» SHORT EXERCISE A
According to the passive-solar heating article, since what year has Debbie Rucker Coleman been designing solar homes?

» SELECTED PASSAGE

========================

Learn how designing your home using passive-solar heating will save you money.

Design Your Home Using Passive-Solar Heating

If you’re planning to build your dream home someday, this
article could save you thousands of dollars. Including
simple, passive-solar features in any style home can cost
next to nothing up front and save you unbelievable amounts
over the long-term in reduced energy bills.

Millions of homes easily could be designed to capture free
heat directly from the sun. But instead we are
burning — wasting — huge amounts of oil and natural
gas every winter. The missed opportunities to tap into
solar energy are so fantastic they boggle the mind, and
nowhere is our blindness to the potential of solar more
troublesome than in the home-heating arena.

You can incorporate passive-solar heating in any style
home, as the photos that accompany this story show. Or you
can add solar features when remodeling an existing home, as
long as the south side of the house receives full sun most
of the day. When correctly designed, solar homes provide
unrivaled comfort in winter and summer They offer large,
south-facing windows, generous views, sunny interiors and
open floor plans.

Architect Debbie Rucker Coleman, who has been designing
solar homes since 1985, says her clients are impressed with
how spacious the sunlight makes the home feel. “In addition
to low heating bills, passive-solar homes are cool in
summer. They are delightful places to live,” she says.

========================

» THE RECORDS

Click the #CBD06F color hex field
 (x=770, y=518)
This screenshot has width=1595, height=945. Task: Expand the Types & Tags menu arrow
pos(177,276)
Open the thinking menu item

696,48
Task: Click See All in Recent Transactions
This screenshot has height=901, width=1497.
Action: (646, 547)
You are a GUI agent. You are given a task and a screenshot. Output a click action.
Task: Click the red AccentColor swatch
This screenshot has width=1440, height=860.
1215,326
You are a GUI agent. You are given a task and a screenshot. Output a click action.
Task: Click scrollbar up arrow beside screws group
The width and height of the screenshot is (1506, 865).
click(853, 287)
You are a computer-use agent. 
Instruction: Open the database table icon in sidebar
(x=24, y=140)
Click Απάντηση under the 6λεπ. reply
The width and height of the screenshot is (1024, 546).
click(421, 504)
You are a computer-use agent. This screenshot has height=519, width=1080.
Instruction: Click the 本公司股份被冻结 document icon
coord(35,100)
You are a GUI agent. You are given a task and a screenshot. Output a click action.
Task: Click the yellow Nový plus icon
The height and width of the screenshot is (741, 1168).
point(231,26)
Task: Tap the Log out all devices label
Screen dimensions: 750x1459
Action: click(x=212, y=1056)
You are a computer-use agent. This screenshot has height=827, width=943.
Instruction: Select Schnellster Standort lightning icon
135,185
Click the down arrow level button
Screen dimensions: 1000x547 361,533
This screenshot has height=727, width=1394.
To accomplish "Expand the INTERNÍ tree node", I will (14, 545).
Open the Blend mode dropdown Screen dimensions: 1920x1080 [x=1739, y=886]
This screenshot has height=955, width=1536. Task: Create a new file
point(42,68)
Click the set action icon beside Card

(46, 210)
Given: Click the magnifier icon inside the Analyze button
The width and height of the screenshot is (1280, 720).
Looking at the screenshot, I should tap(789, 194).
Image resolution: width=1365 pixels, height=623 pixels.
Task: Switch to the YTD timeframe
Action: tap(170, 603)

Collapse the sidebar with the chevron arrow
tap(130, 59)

========================

» SHORT EXERCISE B
Reproduce the rows from the line containing "Open the Blend" through the end of the rows, replacing "magnifier" with "magnifying glass" and leaving all else unchanged.

» WORKED SOLUTION A
Since 1985.

» WORKED SOLUTION B
Open the Blend mode dropdown Screen dimensions: 1920x1080 [x=1739, y=886]
This screenshot has height=955, width=1536. Task: Create a new file
point(42,68)
Click the set action icon beside Card

(46, 210)
Given: Click the magnifying glass icon inside the Analyze button
The width and height of the screenshot is (1280, 720).
Looking at the screenshot, I should tap(789, 194).
Image resolution: width=1365 pixels, height=623 pixels.
Task: Switch to the YTD timeframe
Action: tap(170, 603)

Collapse the sidebar with the chevron arrow
tap(130, 59)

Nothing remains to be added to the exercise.